You make the most of your life, number two, when you decide to fear Jesus more than man. Look at verse 14, "And most of the brothers, having become confident in the Lord by my imprisonment, are much more bold to speak the word without fear." Now, here again, isn't this so counterintuitive? Here's Paul in prison. Why is Paul in prison, why is Paul in chains? Because he didn't pay his speeding ticket? Did he double-park his chariot? No, he's in prison for preaching Christ. And what does he say? 'The brothers out there are much more bold to speak the word without fear.' In other words, it's as if they have lost all sense of self-preservation. It's almost as if their lives didn't matter. If they were arrested, so be it. If they ended up in chains, so be it. But where did this come from? It came from the example set by the Apostle Paul. Paul says, 'Because I'm in chains, many other Christians are becoming much more bold to speak the word without fear.' Fear of what? I think the easy answer is, fear of the authorities. But I'm not sure that's the right answer. I think it's fear of man. Let's be honest, we fear man. We fear the disapproval of others. We fear of being mocked for our faith, and it so quickly silences us far too easily. There are far too many times when we should be speaking out and speaking up, but we do what? We clam up. Well, that's not what had happened in Rome. Something was happening in Rome, that was not natural. It was counterintuitive. It was not what you think would be happening or should be happening. Something supernatural was going on. Say, "What's going on here?" The Holy Spirit was at work, in the one in chains, as well as all of those who weren't in chains. Paul's captivity had set them free.

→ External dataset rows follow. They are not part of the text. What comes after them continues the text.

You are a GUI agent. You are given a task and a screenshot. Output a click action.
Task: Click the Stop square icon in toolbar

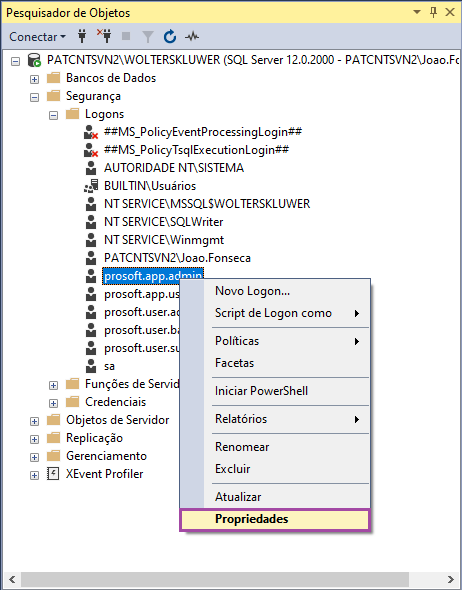[x=126, y=36]

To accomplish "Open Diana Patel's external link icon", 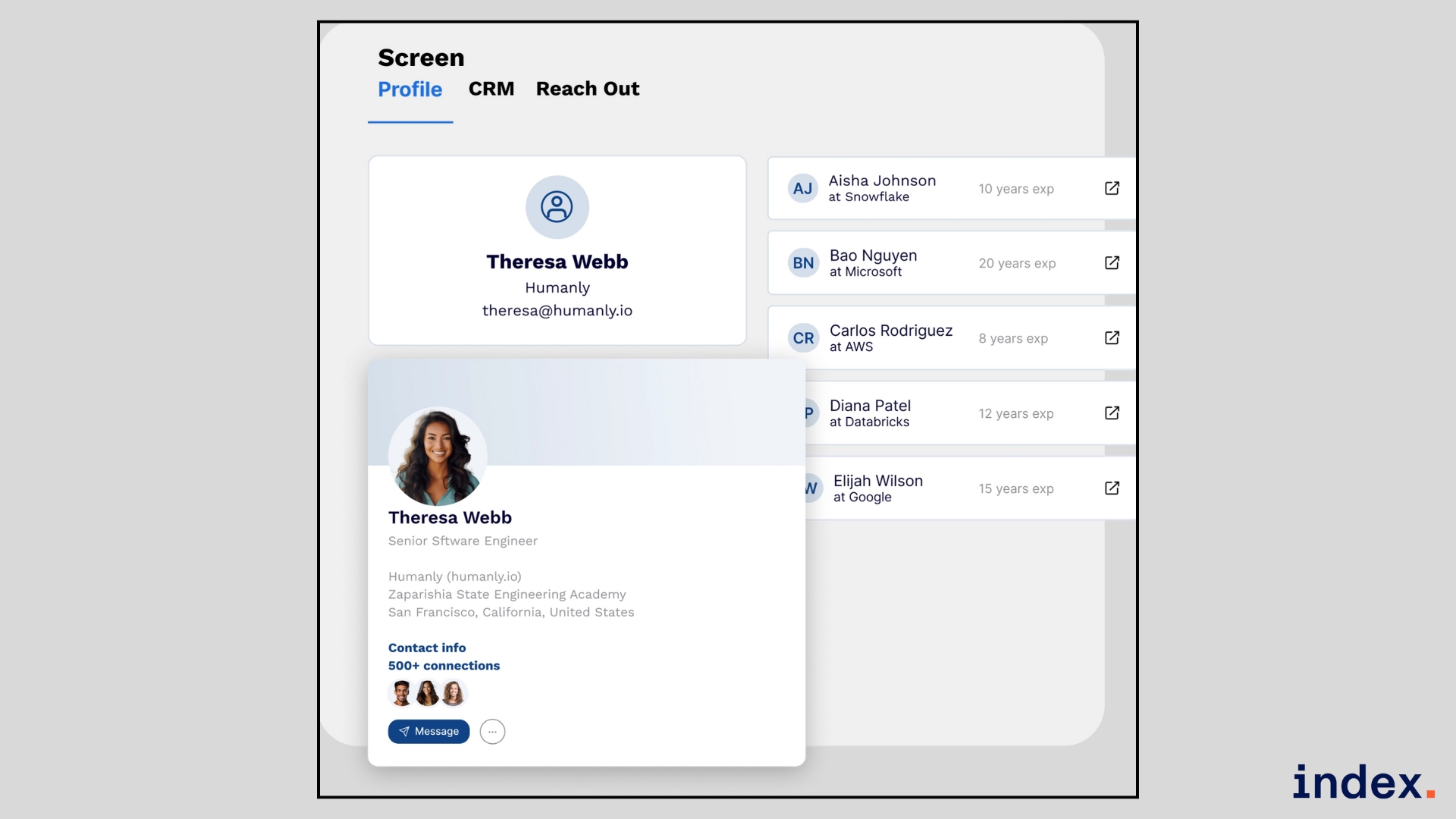I will click(x=1112, y=413).
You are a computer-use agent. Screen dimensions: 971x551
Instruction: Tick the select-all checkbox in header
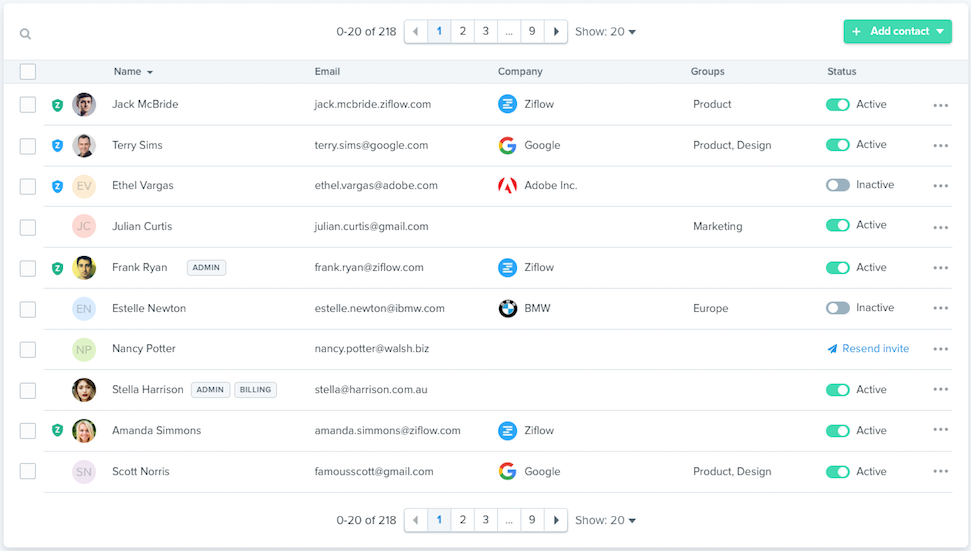point(28,72)
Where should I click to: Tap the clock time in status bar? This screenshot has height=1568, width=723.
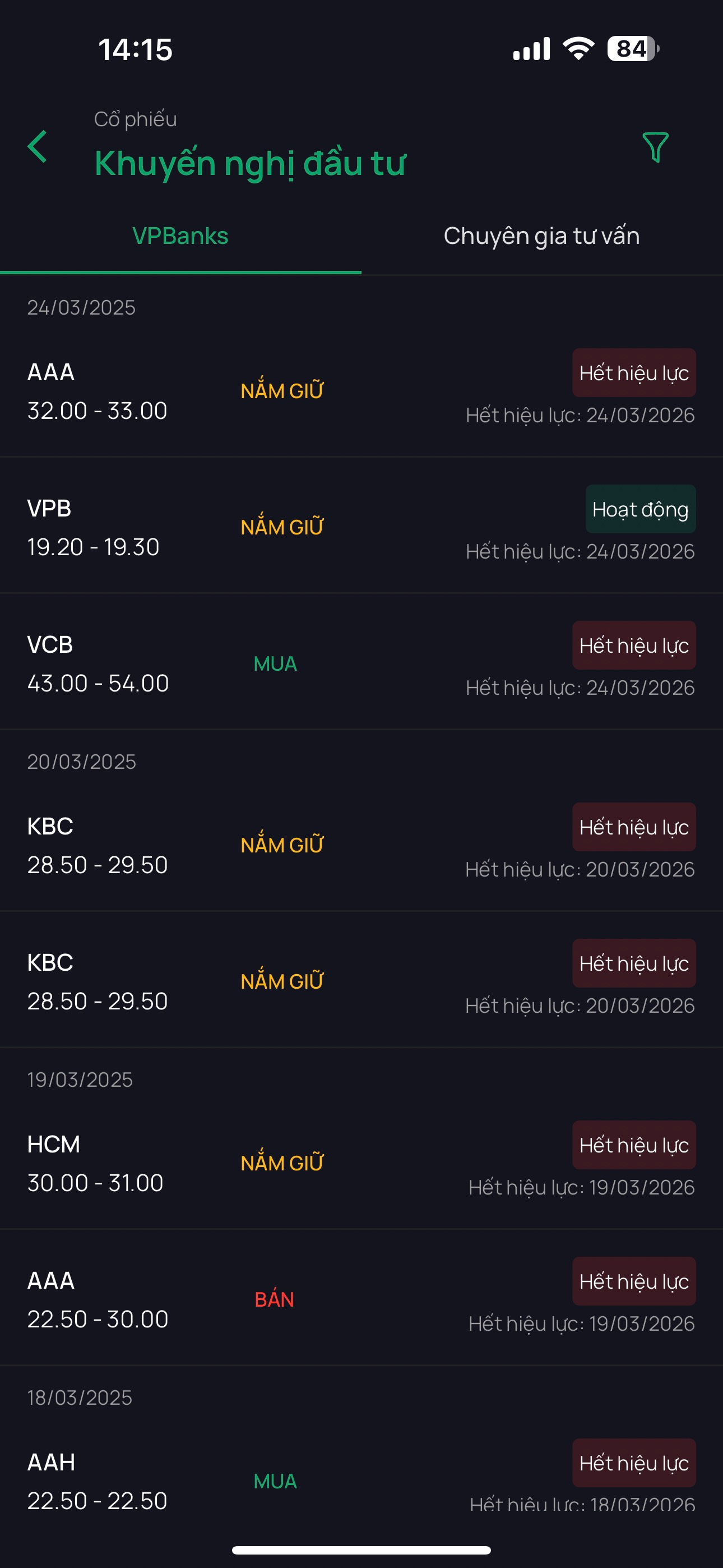point(135,49)
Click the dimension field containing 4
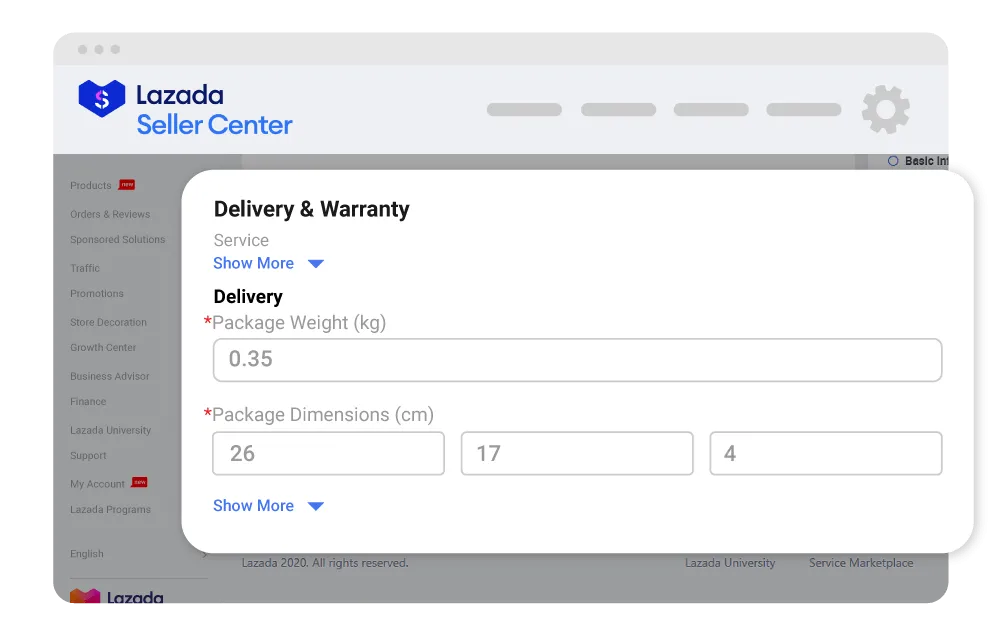 click(x=826, y=453)
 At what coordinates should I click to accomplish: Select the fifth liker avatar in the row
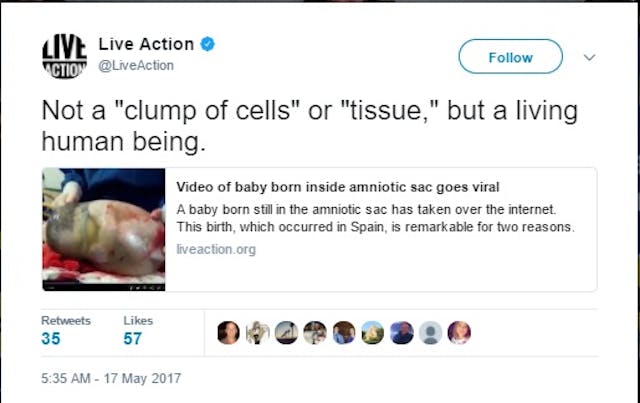click(x=344, y=332)
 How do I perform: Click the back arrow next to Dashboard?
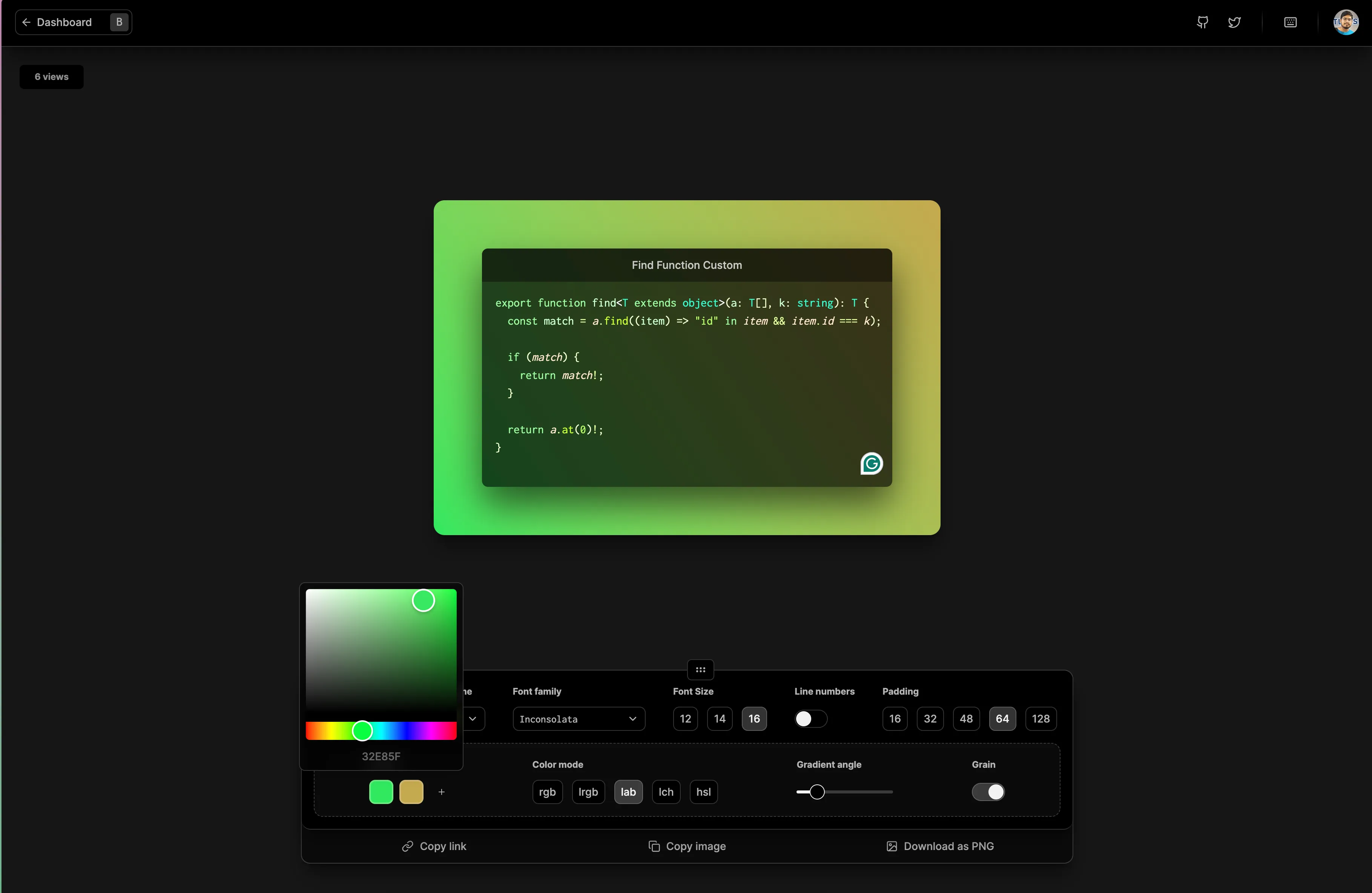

Notice the words and phrases he uses here in verse 14, 'Having become more confident, much more bold without fear.' Paul may have been confined, but the gospel certainly wasn't. Paul's freedom may have been restricted, but the gospel cannot be restricted. By the way, the gospel will not be restricted. And what if? What if? What would happen, if all the professing Christians in our country were set free from the fear of man, and became confident in the Gospel? What would happen if all the professing Christians in our country became much more bold? What if all the professing Christians spoke without fear? What if all the professing Christians could confidently, boldly, and fearlessly proclaim, "Jesus is Lord." I read an article by a Christian professor in a secular university. He's the Distinguished Professor of Humanities at Baylor University, his name is Allen Jacobs. And he wrote this week, he said, "I can't help wondering what would happen if the Christians of America, en mass, started confessing their faith openly. Not going on a crusade against sexual deviancy or whatever, but simply saying that they believe that Jesus is Lord and that they hope to serve Him. Which means to love the Lord their God with all their heart, all their soul, and all their mind, and love their neighbors as themselves. To comfort the widows and orphans in their distress. To do justly, and love mercy, and walk humbly with their God to put no other gods before Him. Even the strong gods who preen and strut on social media." I read that this week, and I just could not get those words out of my mind.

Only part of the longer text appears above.